He also explains the importance of Plyometrics in multiple sports. In his own words, “If it’s played on a rink, a court, or a field, this is for you.”

BUT what about endurance athletes, and what is the importance of “JUMP TRAINING” for Marathoners, and Triathletes?

In Endurance sports, the body is trained to develop the cardio system. Aerobic effort makes up the bulk of this training, stressing the body to adapt to longer and longer distances. That will get you across the finish line, but to excel at distance, just like in short distance, you have to be fast.

At one time, I assumed that the athlete running a two hour marathon simply ran harder, or put in more effort than the guy running a four hour marathon. But after watching some elite athletes in top races like the Houston Marathon, the Corner Brook at the ITU World Cup Triathlon, and Ironman Newfoundland 70.3 I realized that there is more to the story. Top athletes like Simon Whitfield, and Craig Alexander didn’t just rack up impressive run splits because they were fitter then everyone else, they were faster. A bit of a D’UH moment I know, but this is where the concept gets sketchy for most people.

Before I go further, let me stress that I am not a running coach, and I could be totally off base, but this is the way I understand speed as it relates to endurance athletes and running.

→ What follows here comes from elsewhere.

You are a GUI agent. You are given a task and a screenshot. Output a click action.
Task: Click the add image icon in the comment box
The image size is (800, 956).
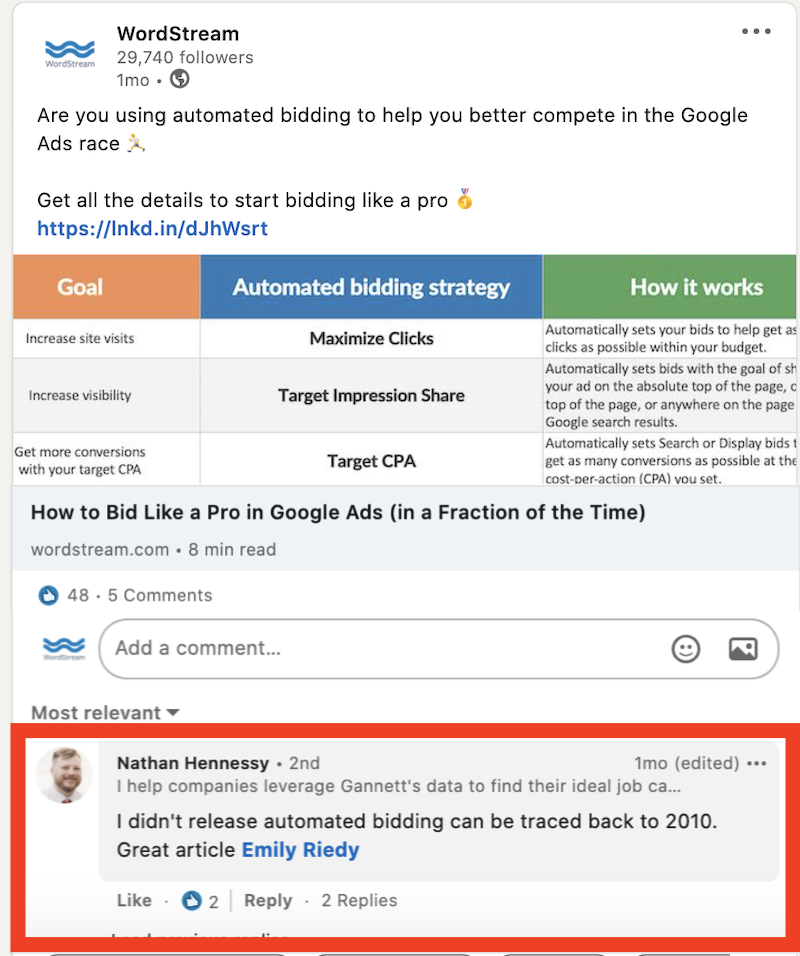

All other things equal, what makes one person faster than someone else, is how quickly their limbs can move from point A to point B. The quicker a runner can complete a running stride as one complete movement, the quicker their time.

So again all things equal, endurance, Aerobic capacity, VO2 max, what makes one runner faster is his ability to move his legs quicker.

Again, I must stress I am not a running coach, but if I am right, then the benefit of a good plyometrics workout is obvious. Training the limbs to move quickly, without expending a whole lot of extra energy will make you a faster runner.

Slogging through a plyometric session is an excellent workout on its own. But for a runner, it can have increased benefits if the movements are done with good running form in mind.

For example, the JUMP double knee tucks can be done by jumping as high as possible and bringing the knees up to the torso, but if you really want to improve running by increasing quickness, you should concentrate on bringing the knees up and down as quickly as possible, with as little gain in height as possible. The head should stay in the same position, or as close to it as possible. Concentrating on moving the legs and feet up and down as quickly as possible is where the maximum benefit will be found. This is similar to running with good form, with a minimal amount of bounce. If you read POSE method, or Chi Running, this bouncing along with heel striking is the cause of a large number of running injuries.

So even if you are training for the New York Marathon, or KONA, do your plyo, think like a cat, land softly, think quick legs, and become fast.